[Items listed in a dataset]
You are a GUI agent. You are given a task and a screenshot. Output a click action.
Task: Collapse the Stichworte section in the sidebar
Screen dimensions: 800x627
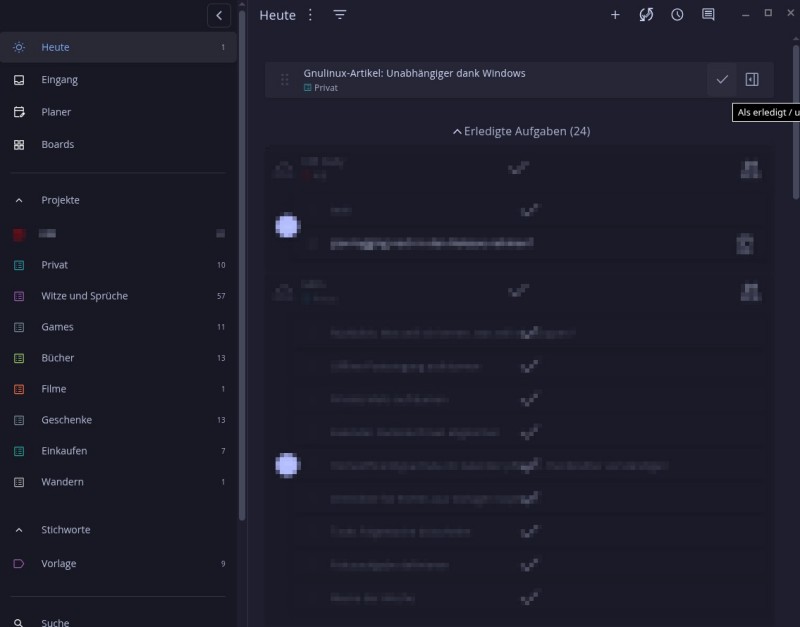[19, 530]
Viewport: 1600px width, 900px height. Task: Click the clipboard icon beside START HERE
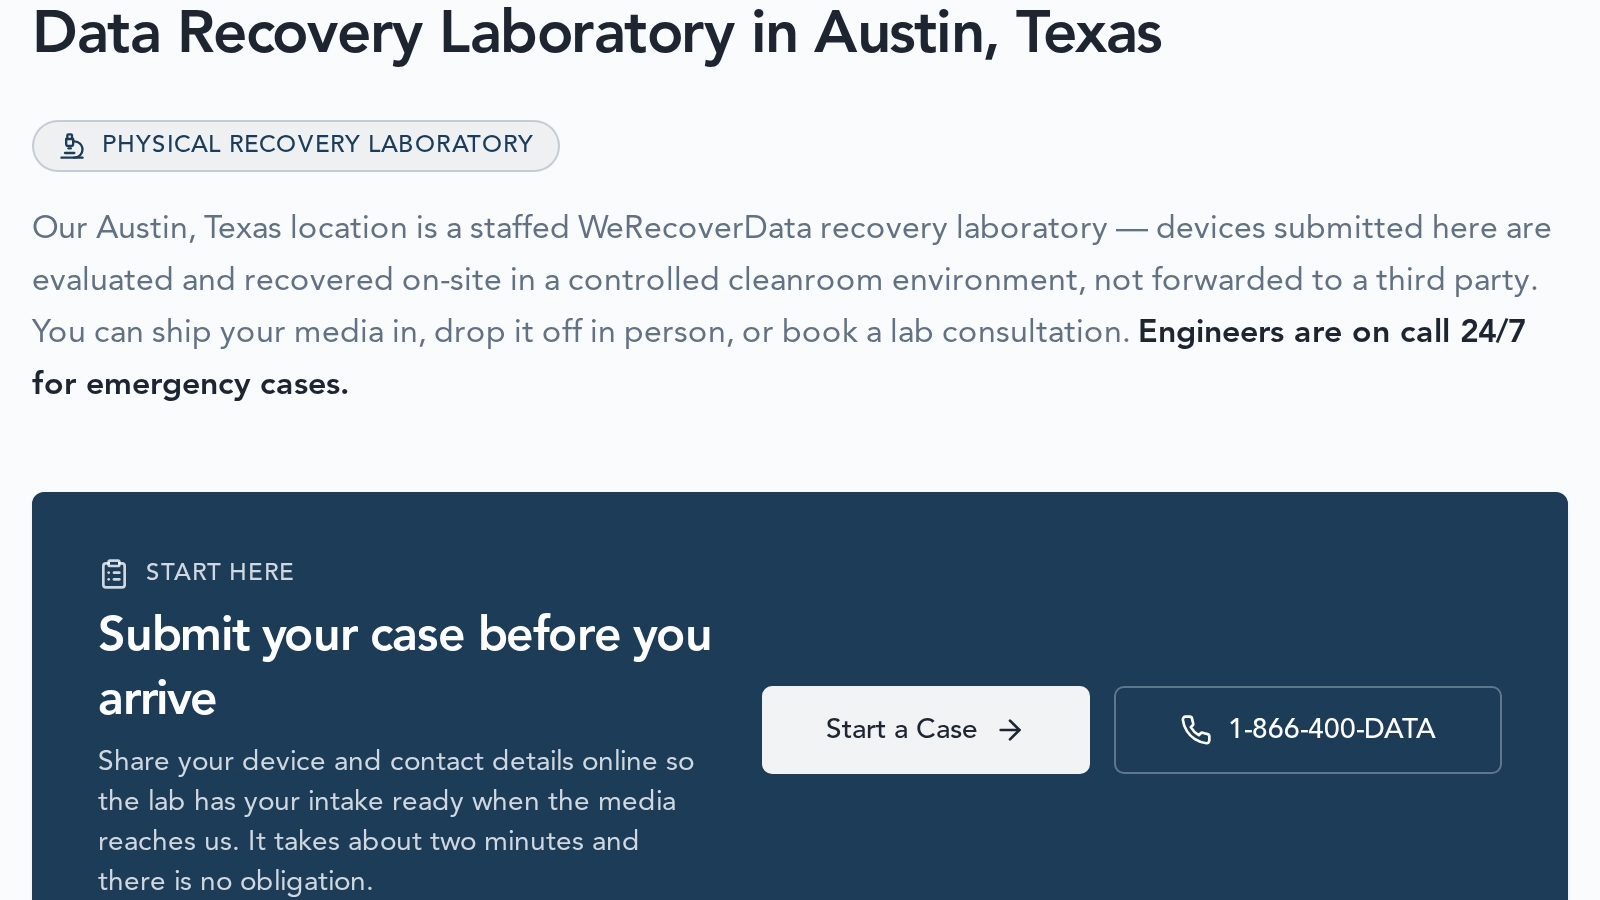(x=114, y=573)
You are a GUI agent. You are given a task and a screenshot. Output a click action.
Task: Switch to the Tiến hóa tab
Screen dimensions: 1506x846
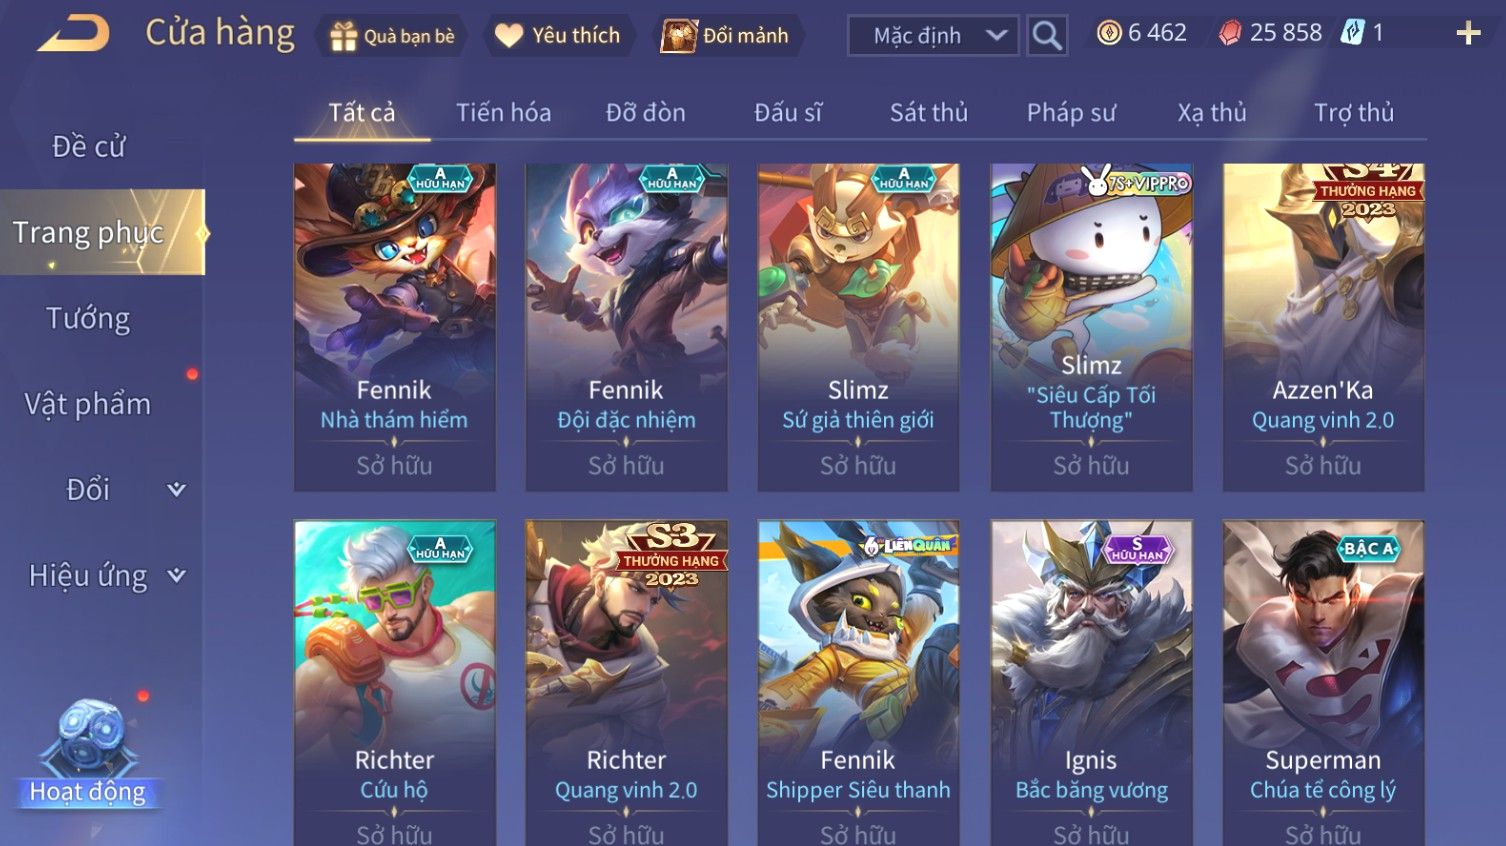pos(504,113)
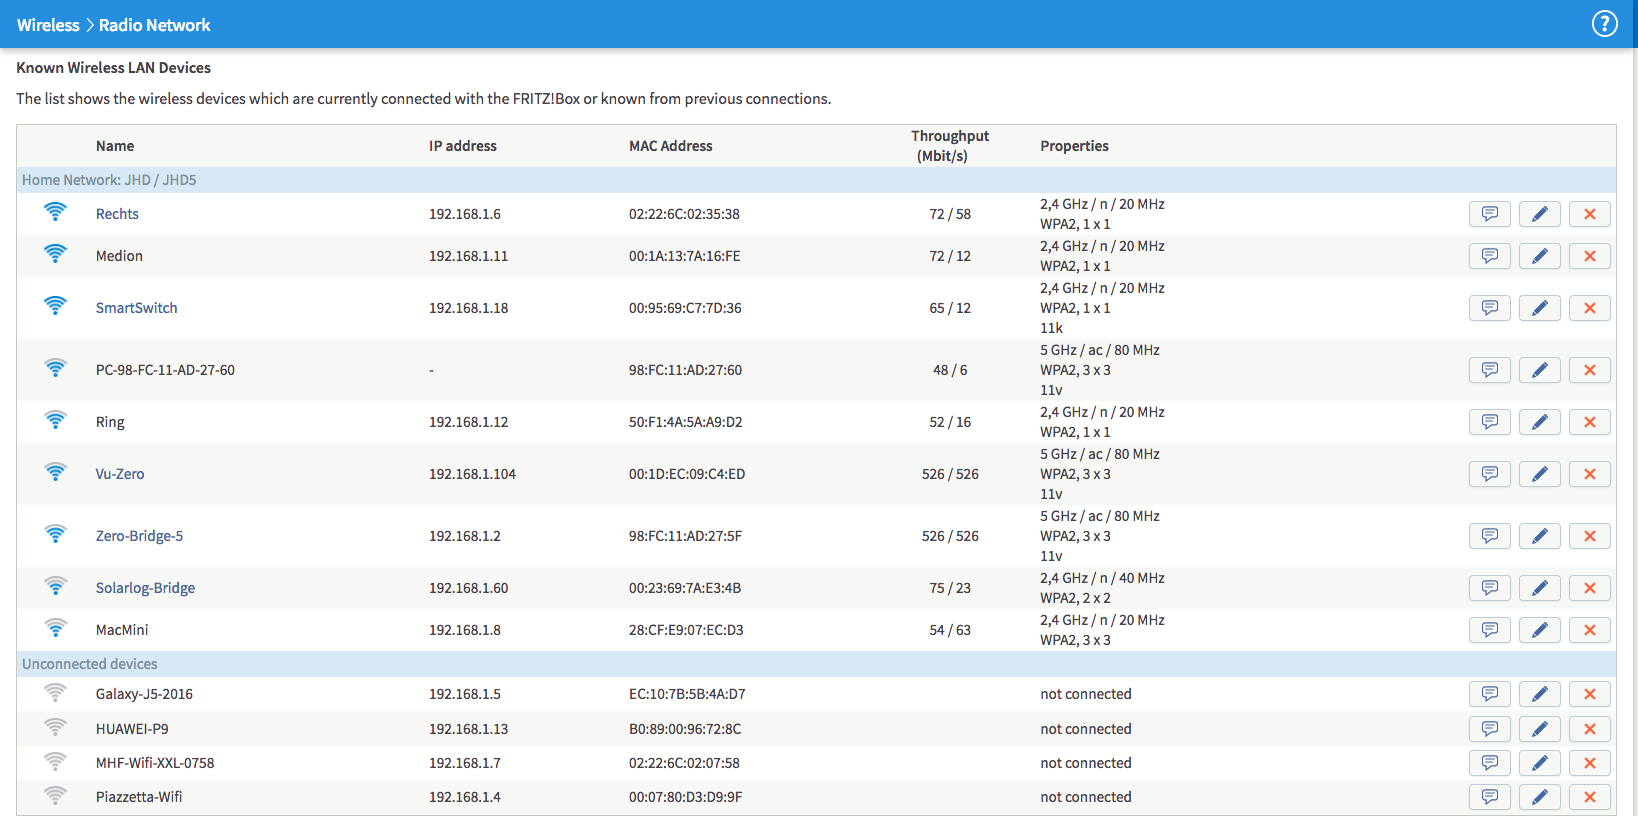Edit the Rechts device entry
1638x816 pixels.
click(1539, 214)
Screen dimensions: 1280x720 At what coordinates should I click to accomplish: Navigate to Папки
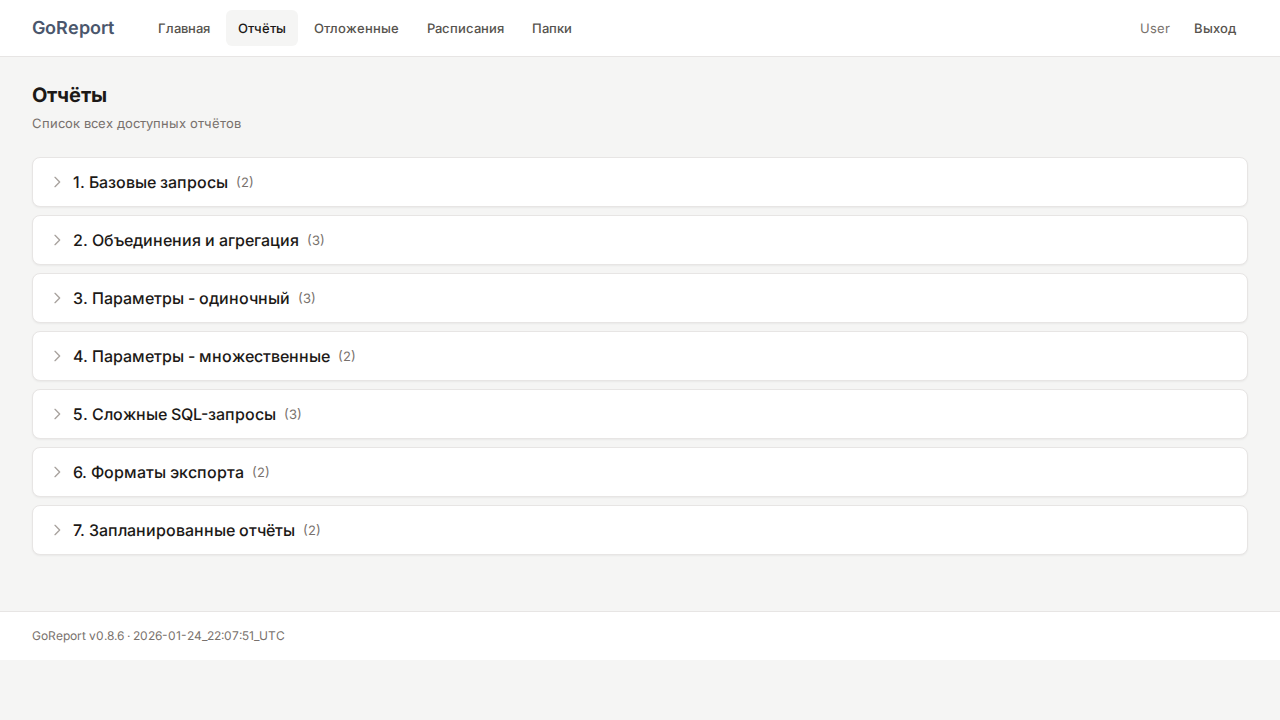552,28
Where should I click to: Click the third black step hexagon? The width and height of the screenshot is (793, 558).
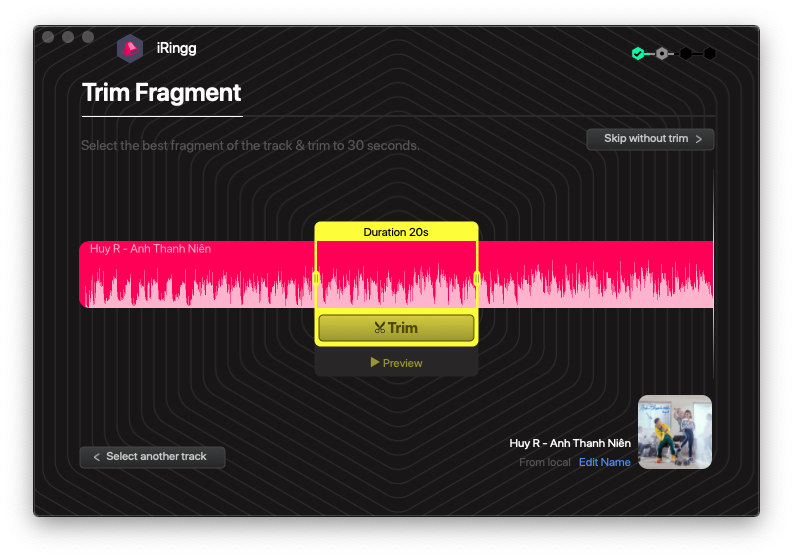point(686,53)
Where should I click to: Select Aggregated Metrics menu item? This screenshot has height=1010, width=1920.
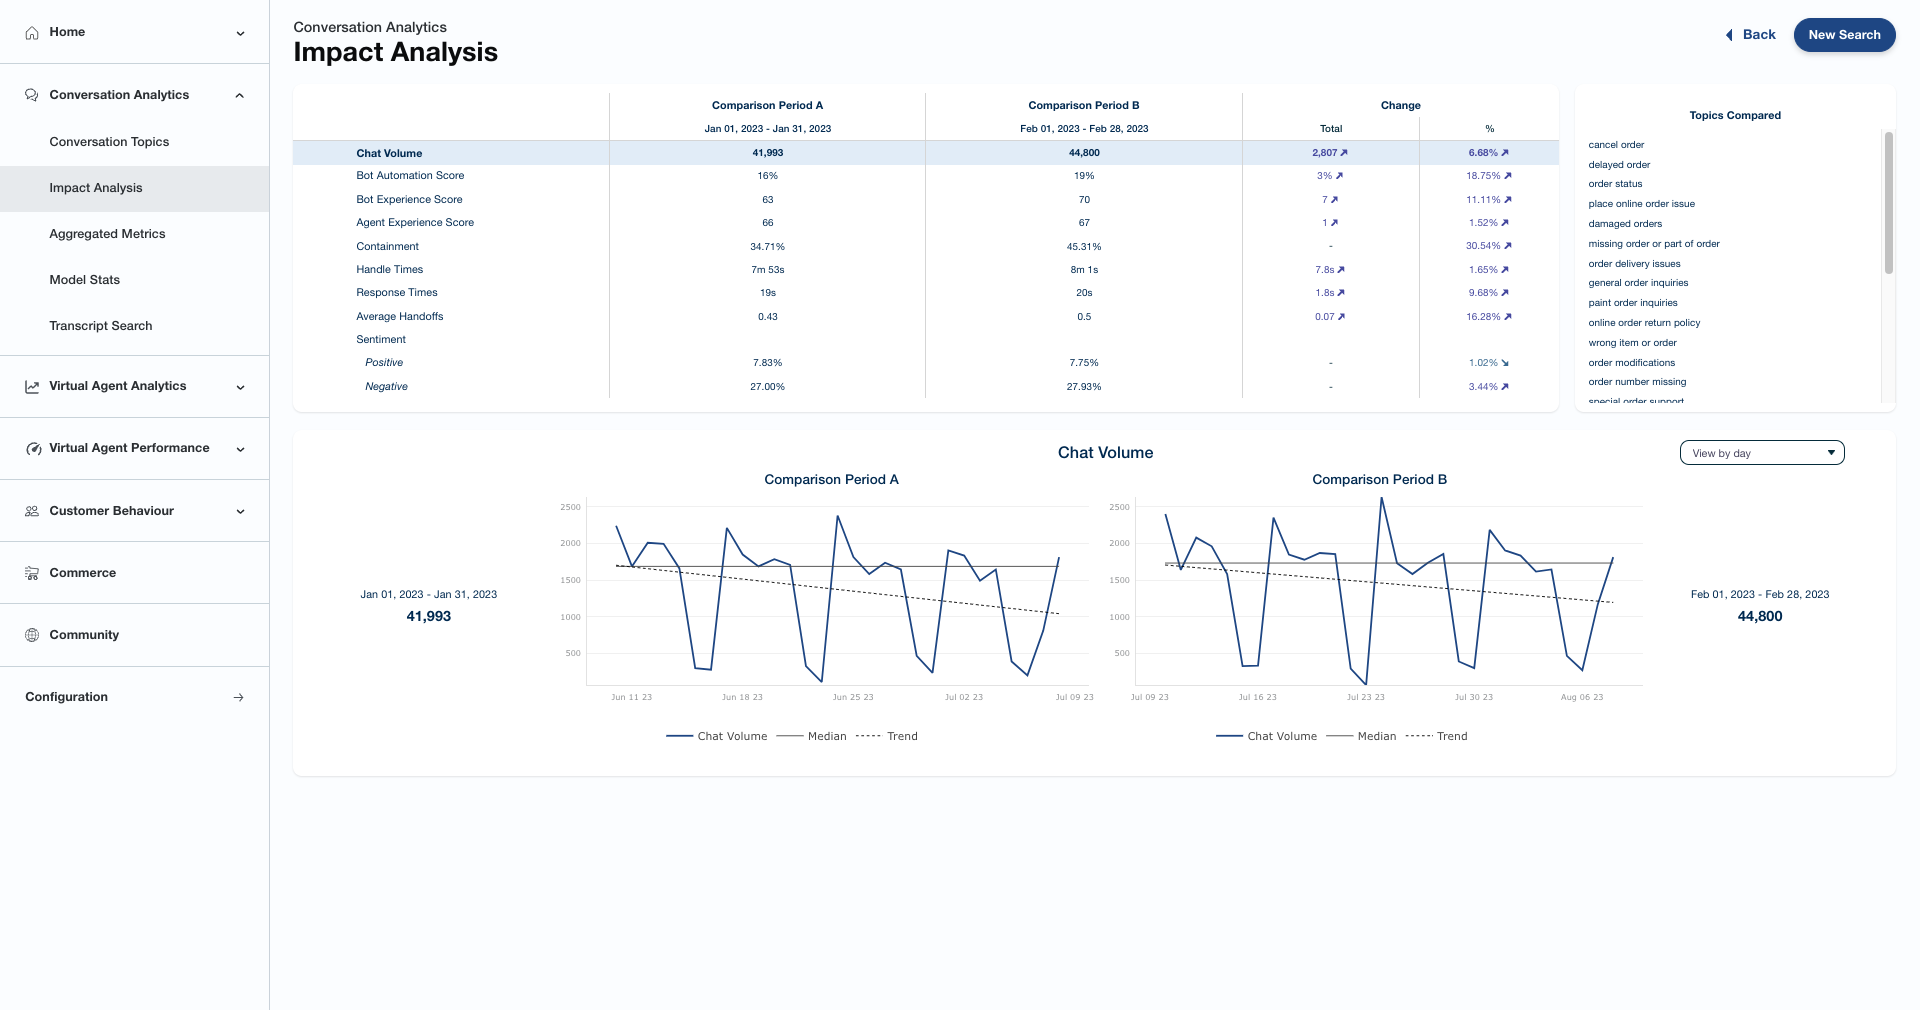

#### [ACTION ITEM]
The pictures in the entries above should be left out; all else must be copied exactly.

#### [OUTPUT FOR THIS TASK]
You are a GUI agent. You are given a task and a screenshot. Output a click action.
Task: Collapse the Stichworte section in the sidebar
Screen dimensions: 800x627
[19, 530]
Viewport: 1600px width, 900px height. Task: Click the clipboard icon beside START HERE
(x=114, y=573)
You are a GUI agent. You are given a task and a screenshot. Output a click action.
Task: Switch to the Tiến hóa tab
Screen dimensions: 1506x846
pos(504,113)
Edit the Rechts device entry
1638x816 pixels.
click(1539, 214)
Screen dimensions: 1280x720 At what coordinates should I click to accomplish: Navigate to Папки
552,28
Where should I click to: Click the third black step hexagon? The width and height of the screenshot is (793, 558).
point(686,53)
Where should I click to: Select Aggregated Metrics menu item? This screenshot has height=1010, width=1920.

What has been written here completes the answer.